Introduction

This assignment needs to implement global baseline recommendation system upon six movies. Global_mean, user_bias and movie_bias are needed to be calculated first, and then I set a pred_rating() to calculate missing values and use for loops to fill in the blanks.

recom <- read.csv("C:/data/Global Baseline.csv")

global_mean <- round(mean(as.matrix(recom[,-1]), na.rm = TRUE),2)

user_bias <- round(rowMeans(recom[,-1], na.rm = TRUE) - global_mean, 2)

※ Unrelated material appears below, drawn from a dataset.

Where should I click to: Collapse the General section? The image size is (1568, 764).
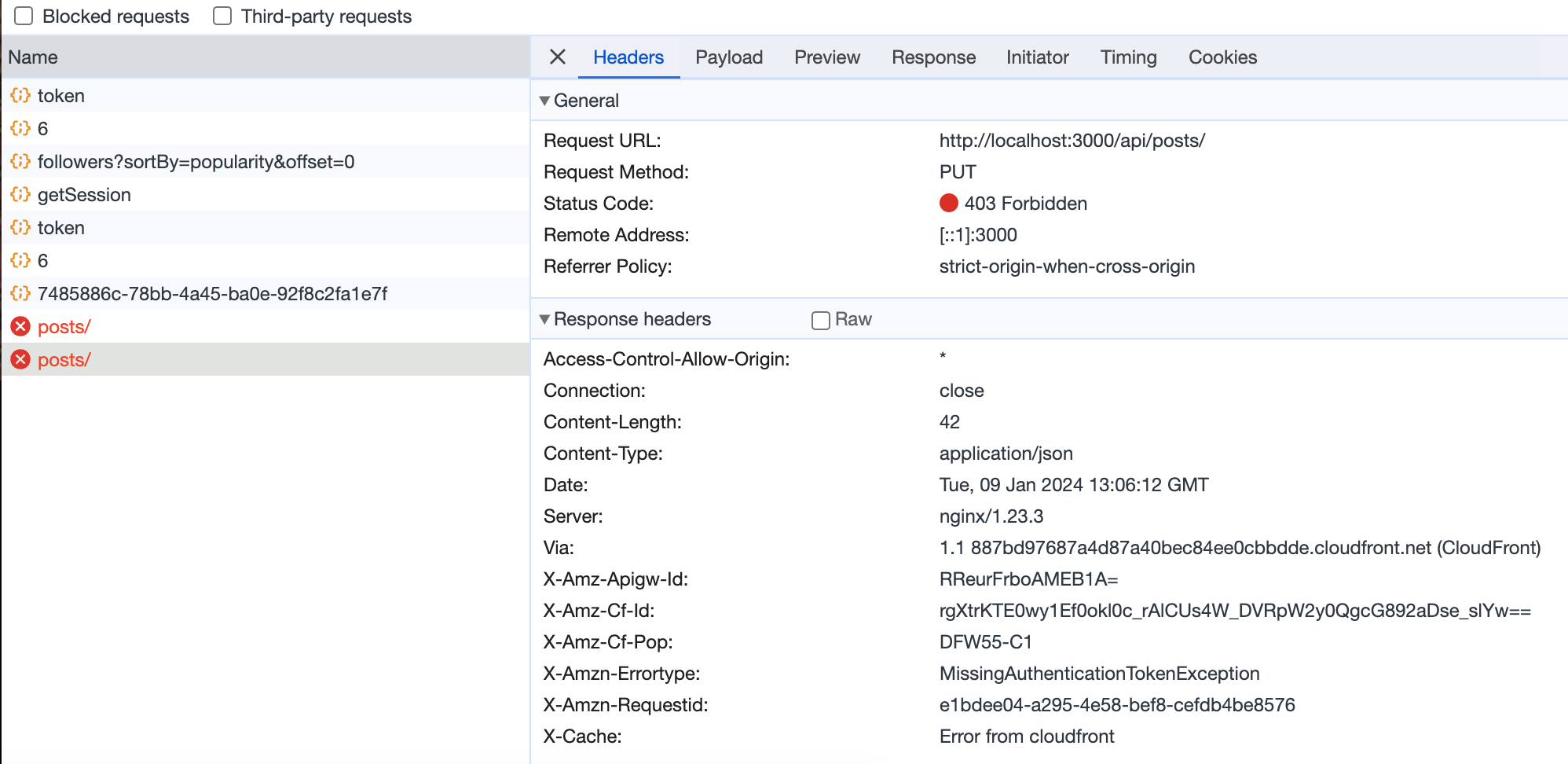pyautogui.click(x=544, y=101)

names(user_bias) <- recom[,1]

movie_bias <- round(colMeans(recom[,-1], na.rm = TRUE) - global_mean, 2)

names(movie_bias) <- colnames(recom[,-1])

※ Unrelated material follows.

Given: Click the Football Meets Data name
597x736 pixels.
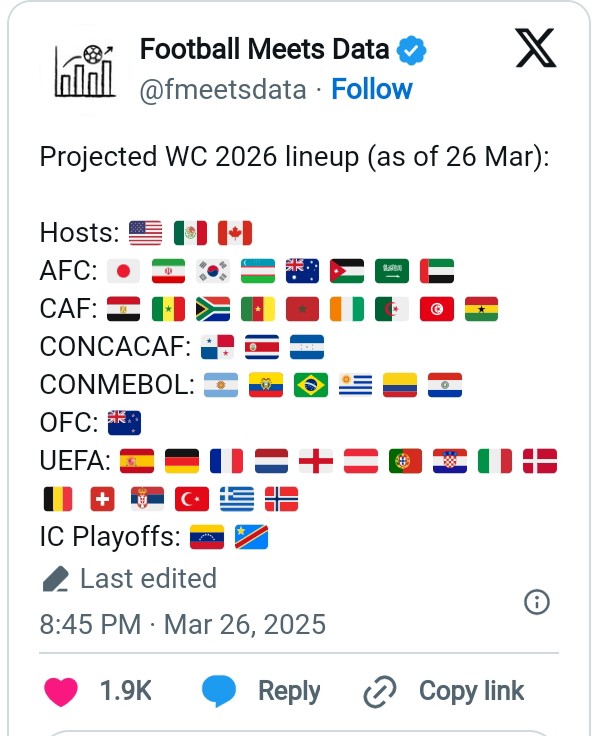Looking at the screenshot, I should [265, 49].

pred_rating <- function(user, movie) {
  round(global_mean + user_bias[user] + movie_bias[movie],2)
}
na_cells <- which(is.na(recom[,-1]), arr.ind = TRUE)

for (i in 1:nrow(na_cells)) {
  row <- na_cells[i, 'row']
  col <- na_cells[i, 'col']
  critic <- recom[row,1]
  movie <- colnames(recom[,-1])[col]
  predictions <- pred_rating(critic, movie)
  recom[row, col+1] <- predictions
}

Plot

I created a new data frame to make a bar chart to show the avg_ratings among six movies. It’s easy to compare each.

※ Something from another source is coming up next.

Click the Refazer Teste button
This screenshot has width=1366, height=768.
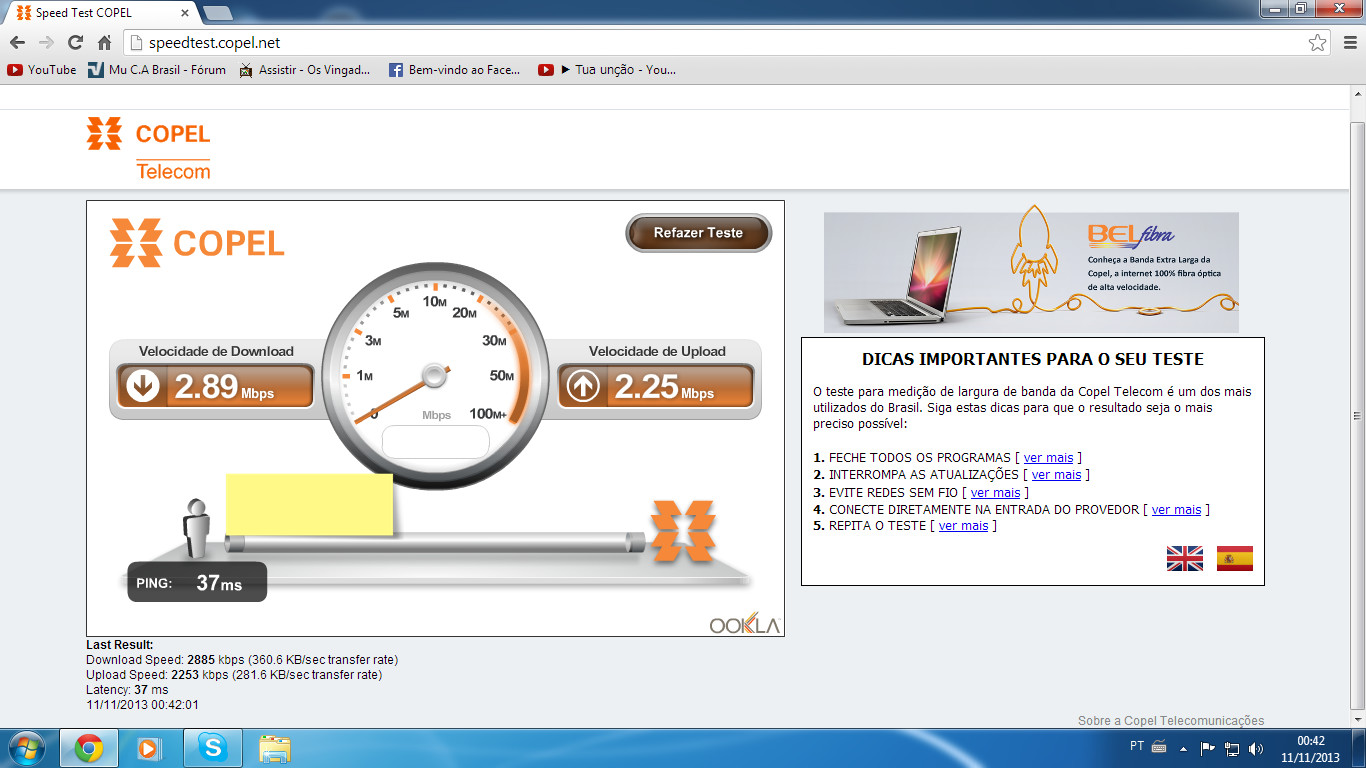coord(698,233)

avg_rating <- colMeans(recom[,-1])
avg_df <- data.frame(
  movie = names(avg_rating),
  avg_rating = avg_rating
)
ggplot(data = avg_df, aes(x= movie, y = avg_rating)) + geom_col(width = 0.4)

Conclusion

According to the global baseline system, Pitch Perfect 2 has lowest average rating, while Captain America and Deadpool have similar and highest average ratings. I think global baseline method is quite balanced on both user_bias and movie_bias.